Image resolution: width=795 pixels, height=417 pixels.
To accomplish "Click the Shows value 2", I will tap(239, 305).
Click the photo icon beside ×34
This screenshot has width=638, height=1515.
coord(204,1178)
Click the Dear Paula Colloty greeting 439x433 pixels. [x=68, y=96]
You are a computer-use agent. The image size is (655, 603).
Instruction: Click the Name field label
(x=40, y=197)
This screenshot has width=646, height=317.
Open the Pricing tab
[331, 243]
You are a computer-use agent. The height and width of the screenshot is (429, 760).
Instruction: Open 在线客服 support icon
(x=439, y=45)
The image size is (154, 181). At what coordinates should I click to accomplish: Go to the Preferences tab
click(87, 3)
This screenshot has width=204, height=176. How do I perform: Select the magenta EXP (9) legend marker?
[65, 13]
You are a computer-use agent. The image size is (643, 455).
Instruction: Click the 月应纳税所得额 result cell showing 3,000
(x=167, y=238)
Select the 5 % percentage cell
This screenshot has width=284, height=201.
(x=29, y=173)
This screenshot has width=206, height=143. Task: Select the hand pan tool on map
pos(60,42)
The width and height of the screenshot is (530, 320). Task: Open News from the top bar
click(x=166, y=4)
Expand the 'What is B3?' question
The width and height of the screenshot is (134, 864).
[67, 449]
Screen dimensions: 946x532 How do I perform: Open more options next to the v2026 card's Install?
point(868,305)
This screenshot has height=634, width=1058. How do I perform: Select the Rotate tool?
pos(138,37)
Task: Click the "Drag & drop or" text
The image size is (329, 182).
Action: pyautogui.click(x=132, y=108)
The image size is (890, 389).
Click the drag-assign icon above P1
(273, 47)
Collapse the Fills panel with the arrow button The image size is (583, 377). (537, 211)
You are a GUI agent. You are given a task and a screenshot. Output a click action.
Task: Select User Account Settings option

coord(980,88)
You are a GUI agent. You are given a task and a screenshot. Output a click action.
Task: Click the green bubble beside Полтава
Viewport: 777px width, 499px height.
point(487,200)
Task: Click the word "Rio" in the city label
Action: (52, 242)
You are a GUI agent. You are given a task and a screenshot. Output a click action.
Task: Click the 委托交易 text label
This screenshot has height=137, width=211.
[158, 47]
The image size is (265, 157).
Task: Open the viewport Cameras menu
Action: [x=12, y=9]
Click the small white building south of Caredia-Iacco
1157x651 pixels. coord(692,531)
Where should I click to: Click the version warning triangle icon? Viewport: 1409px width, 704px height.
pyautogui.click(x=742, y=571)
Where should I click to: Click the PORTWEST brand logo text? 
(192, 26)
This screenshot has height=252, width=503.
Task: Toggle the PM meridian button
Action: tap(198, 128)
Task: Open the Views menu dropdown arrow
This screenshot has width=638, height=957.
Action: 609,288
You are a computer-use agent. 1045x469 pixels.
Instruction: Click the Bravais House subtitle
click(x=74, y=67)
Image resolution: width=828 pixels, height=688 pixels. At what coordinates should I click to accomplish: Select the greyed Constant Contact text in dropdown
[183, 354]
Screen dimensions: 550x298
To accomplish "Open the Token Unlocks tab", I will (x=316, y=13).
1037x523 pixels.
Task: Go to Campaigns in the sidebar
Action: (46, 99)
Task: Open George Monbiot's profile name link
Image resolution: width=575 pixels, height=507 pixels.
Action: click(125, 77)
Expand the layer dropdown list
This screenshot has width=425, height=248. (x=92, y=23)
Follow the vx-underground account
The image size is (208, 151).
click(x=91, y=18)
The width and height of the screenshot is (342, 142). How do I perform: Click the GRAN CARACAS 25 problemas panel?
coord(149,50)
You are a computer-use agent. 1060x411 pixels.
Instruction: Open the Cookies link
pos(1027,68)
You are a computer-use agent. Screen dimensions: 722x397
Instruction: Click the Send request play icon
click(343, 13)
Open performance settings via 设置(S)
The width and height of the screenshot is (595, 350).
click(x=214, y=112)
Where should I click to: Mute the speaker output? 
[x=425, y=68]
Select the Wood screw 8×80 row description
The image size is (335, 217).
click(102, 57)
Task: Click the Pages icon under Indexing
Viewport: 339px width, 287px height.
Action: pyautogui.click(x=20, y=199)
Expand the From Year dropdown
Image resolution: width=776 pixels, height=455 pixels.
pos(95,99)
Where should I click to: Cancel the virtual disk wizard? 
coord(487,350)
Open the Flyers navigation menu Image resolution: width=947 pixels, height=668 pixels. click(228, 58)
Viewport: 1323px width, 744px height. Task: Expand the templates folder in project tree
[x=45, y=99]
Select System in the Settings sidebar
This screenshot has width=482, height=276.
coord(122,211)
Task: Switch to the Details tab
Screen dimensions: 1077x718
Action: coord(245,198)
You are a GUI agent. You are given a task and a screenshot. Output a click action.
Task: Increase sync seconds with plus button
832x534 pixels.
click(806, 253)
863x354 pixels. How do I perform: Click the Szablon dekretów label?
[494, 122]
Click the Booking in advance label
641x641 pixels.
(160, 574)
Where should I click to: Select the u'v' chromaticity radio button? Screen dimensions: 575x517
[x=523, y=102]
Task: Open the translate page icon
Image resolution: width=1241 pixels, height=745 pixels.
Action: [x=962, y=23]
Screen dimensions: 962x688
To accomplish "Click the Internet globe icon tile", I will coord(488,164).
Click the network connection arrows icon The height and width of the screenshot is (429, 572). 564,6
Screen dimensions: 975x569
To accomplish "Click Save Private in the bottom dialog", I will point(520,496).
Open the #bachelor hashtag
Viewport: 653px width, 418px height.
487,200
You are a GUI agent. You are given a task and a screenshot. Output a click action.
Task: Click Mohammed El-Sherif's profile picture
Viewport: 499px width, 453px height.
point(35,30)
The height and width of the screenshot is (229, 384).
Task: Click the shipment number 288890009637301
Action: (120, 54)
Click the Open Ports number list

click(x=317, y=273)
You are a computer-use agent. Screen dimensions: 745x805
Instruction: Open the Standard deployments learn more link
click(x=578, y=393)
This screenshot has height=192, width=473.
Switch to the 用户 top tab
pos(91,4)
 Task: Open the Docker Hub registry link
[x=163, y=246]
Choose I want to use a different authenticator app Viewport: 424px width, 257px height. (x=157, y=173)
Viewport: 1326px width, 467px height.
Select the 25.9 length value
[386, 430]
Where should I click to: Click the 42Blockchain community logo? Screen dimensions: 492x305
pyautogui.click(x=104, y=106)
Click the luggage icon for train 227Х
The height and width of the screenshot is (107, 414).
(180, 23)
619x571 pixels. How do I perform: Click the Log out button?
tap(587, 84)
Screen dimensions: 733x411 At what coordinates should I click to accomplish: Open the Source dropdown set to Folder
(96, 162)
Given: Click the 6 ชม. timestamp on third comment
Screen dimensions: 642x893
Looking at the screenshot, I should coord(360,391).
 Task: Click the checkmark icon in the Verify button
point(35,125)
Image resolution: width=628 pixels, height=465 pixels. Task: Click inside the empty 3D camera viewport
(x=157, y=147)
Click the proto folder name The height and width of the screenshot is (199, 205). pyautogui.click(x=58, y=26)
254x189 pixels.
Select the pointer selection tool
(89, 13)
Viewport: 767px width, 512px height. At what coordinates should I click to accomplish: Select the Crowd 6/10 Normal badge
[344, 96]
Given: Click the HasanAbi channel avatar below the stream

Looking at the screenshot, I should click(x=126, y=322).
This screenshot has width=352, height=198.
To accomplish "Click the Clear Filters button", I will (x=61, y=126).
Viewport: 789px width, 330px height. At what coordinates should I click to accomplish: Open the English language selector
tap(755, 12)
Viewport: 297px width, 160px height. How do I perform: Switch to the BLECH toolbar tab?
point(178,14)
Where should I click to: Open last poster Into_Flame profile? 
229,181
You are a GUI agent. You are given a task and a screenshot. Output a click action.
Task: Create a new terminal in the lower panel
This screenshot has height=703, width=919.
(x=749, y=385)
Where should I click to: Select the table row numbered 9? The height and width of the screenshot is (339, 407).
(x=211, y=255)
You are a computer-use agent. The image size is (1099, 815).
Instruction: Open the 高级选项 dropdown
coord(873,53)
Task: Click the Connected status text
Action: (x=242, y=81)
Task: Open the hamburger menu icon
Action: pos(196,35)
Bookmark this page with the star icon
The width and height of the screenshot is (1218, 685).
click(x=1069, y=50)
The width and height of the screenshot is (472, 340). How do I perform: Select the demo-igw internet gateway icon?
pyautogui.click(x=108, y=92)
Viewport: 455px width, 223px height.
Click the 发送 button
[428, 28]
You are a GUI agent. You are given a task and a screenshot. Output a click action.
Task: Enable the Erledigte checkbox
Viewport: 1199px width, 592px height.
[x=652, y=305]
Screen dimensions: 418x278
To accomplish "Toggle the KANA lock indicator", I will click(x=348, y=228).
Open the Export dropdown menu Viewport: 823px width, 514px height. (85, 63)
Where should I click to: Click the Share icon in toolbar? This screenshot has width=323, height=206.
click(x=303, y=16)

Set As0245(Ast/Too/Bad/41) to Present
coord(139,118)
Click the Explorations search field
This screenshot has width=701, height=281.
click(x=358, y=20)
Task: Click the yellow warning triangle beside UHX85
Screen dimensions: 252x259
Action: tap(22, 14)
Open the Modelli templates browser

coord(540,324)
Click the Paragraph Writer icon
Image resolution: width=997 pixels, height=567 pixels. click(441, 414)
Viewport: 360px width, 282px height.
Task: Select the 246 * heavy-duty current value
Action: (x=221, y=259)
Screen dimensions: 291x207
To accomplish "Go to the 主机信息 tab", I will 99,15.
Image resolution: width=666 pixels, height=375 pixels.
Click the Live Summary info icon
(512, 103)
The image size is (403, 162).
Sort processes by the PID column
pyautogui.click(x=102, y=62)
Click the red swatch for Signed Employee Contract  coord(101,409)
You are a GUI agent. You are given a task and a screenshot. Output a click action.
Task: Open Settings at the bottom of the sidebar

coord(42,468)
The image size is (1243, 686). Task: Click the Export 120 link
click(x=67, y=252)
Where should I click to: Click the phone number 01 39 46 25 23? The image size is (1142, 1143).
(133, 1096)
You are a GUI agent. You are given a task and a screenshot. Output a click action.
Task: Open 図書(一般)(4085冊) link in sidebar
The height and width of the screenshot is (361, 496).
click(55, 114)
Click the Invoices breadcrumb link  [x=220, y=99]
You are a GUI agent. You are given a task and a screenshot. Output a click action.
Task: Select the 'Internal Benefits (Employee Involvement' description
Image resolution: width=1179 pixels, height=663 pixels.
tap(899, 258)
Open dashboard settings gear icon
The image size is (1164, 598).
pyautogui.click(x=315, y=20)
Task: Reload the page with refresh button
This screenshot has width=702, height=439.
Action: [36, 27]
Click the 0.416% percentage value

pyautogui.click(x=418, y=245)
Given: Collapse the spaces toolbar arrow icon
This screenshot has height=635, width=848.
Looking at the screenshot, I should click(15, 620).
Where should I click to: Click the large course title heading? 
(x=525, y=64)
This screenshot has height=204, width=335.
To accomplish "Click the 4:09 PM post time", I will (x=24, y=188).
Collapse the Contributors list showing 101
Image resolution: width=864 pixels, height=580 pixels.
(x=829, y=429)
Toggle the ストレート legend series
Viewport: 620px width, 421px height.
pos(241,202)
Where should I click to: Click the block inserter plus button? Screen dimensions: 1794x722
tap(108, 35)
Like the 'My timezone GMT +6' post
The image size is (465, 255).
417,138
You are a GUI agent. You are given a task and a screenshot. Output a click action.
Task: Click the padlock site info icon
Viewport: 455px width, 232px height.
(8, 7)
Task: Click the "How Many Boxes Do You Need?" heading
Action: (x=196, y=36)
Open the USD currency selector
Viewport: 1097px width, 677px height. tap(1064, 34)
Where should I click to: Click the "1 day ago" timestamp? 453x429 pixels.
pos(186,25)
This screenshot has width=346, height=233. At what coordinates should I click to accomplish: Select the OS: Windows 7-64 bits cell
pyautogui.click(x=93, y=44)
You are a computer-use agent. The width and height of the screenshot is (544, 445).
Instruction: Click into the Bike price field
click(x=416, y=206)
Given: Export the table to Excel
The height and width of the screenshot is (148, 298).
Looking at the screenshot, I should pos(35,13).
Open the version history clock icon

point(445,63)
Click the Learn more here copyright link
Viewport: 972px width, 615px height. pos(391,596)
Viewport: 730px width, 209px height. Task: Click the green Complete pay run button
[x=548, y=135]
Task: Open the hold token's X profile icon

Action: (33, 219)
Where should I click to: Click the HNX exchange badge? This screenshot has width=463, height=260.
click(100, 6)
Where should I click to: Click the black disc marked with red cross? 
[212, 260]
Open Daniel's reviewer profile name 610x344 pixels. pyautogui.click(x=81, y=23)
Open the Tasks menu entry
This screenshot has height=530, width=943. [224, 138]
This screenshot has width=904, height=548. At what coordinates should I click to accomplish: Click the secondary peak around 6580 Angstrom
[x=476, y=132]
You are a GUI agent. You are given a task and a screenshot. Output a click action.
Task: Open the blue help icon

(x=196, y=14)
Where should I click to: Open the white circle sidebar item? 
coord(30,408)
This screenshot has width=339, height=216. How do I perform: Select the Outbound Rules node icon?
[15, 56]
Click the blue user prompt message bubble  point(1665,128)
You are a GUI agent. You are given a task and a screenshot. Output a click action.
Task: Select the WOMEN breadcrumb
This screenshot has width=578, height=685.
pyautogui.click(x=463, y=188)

[Goal of the exercise]
Look through the records and copy every line that has the word "breadcrumb".

[Your response]
Click the Invoices breadcrumb link  [x=220, y=99]
Task: Select the WOMEN breadcrumb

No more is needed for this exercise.